> **Task description**
Looking at the data below, how many lines include the word "Open"? Respond with the number only.

-----

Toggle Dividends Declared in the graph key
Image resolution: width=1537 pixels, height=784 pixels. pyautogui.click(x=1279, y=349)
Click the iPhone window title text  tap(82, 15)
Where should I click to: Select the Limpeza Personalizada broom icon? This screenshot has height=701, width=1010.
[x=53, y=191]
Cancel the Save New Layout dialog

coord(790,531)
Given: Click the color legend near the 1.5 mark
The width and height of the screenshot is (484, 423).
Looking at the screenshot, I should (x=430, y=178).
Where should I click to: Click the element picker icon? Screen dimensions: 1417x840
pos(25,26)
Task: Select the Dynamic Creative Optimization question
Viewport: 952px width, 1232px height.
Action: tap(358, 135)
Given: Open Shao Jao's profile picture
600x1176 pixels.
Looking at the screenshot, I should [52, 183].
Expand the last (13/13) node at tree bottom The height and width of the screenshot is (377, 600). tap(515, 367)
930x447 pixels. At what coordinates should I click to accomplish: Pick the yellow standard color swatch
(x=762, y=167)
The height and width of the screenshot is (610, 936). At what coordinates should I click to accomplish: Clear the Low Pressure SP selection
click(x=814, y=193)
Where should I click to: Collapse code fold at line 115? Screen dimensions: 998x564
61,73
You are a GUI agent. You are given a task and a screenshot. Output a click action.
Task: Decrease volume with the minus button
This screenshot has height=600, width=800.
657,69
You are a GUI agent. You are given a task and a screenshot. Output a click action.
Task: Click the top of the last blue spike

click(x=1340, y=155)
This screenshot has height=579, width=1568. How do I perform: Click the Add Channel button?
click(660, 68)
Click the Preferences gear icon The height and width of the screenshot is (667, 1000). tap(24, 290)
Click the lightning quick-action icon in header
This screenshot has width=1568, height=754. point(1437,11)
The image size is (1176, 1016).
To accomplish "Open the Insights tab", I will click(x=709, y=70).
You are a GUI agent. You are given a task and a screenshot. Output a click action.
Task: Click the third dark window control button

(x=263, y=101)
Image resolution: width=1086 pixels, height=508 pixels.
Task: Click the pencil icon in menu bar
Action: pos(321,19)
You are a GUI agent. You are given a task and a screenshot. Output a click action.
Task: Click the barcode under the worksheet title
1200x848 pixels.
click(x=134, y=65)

-----

> **Task answer**
2